Input data:
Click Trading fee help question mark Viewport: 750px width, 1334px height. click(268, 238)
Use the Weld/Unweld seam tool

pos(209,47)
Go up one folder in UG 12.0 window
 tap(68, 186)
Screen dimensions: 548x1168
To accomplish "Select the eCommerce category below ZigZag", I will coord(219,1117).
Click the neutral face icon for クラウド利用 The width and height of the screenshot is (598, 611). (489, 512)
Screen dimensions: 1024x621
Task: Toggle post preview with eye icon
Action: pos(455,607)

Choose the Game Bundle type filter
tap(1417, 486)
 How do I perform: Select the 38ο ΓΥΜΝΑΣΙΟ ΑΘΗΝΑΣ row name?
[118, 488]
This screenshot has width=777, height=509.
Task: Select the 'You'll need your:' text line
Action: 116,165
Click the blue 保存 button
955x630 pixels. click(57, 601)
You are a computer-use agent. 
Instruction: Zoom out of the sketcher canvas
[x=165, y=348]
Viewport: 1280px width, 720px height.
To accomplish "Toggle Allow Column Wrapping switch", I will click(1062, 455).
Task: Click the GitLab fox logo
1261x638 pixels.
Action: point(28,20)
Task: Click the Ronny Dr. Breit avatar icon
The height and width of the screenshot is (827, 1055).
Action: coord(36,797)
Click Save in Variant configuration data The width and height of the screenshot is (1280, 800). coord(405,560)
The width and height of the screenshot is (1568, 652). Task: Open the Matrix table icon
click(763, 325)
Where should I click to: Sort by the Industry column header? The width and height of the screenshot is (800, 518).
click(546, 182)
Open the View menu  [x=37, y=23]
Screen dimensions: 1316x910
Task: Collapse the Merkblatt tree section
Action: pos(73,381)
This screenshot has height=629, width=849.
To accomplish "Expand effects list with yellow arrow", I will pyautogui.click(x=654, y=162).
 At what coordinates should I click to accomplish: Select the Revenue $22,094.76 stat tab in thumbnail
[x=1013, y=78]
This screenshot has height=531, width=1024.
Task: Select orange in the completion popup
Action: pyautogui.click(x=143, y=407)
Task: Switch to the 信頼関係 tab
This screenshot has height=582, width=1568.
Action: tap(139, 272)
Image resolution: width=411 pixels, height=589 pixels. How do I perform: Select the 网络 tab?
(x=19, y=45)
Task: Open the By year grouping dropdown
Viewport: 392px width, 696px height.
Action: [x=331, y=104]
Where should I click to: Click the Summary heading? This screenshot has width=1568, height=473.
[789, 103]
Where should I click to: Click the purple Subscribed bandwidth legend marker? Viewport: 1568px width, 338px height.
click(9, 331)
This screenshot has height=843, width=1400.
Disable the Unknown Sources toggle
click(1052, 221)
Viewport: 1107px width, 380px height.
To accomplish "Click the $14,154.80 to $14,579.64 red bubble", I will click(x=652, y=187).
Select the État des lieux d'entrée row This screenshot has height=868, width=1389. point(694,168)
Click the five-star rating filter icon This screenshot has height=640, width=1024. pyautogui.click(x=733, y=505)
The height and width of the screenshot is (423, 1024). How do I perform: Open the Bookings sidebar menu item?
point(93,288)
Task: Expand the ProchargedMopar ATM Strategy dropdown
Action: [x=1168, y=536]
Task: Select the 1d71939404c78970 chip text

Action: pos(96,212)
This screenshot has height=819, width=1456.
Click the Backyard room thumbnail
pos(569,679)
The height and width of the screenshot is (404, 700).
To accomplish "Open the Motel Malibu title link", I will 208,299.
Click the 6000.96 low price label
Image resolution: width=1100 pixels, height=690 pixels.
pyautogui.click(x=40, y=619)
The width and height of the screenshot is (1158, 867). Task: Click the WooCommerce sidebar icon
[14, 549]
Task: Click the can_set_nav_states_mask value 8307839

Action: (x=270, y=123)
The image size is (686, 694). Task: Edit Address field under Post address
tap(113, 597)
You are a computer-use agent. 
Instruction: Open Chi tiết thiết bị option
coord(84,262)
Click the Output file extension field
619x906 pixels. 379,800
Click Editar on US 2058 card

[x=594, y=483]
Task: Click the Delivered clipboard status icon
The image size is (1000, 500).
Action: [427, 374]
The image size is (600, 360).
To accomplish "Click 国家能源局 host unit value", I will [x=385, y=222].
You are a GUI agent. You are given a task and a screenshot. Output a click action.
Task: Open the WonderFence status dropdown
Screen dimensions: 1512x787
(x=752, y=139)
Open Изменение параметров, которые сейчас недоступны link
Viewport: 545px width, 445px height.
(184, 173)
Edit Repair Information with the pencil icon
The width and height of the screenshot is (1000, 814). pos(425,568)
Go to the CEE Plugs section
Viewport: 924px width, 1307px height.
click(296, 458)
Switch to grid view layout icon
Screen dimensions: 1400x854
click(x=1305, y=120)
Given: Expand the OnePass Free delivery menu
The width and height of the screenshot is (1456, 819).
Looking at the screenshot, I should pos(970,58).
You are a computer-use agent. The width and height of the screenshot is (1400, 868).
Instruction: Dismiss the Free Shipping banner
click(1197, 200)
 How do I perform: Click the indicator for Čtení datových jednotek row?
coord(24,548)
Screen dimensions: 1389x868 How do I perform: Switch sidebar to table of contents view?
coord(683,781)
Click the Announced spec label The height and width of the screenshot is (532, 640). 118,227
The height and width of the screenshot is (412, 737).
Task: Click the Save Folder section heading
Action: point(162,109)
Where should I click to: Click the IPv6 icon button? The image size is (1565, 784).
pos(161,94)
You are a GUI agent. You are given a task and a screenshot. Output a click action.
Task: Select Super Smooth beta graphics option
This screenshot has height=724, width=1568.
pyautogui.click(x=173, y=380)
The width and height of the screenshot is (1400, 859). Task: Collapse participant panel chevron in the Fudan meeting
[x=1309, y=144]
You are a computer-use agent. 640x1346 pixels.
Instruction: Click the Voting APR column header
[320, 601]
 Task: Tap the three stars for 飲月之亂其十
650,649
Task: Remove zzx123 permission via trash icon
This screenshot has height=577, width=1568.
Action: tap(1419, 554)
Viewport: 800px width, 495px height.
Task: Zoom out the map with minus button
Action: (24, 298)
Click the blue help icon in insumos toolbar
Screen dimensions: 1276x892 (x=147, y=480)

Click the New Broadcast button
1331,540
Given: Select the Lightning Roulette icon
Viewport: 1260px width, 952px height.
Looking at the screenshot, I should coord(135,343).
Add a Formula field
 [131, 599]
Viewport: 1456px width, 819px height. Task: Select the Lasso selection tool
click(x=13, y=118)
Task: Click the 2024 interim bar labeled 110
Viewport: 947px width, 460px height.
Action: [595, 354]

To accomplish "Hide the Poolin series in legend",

Exercise instructions: Using the records above, copy each line that contains "will".

Your response:
To accomplish "Select the eCommerce category below ZigZag", I will coord(219,1117).
To accomplish "Toggle Allow Column Wrapping switch", I will click(1062, 455).
To accomplish "Expand effects list with yellow arrow", I will pyautogui.click(x=654, y=162).
To accomplish "Click the $14,154.80 to $14,579.64 red bubble", I will click(x=652, y=187).
To accomplish "Open the Motel Malibu title link", I will 208,299.
To accomplish "Click 国家能源局 host unit value", I will [x=385, y=222].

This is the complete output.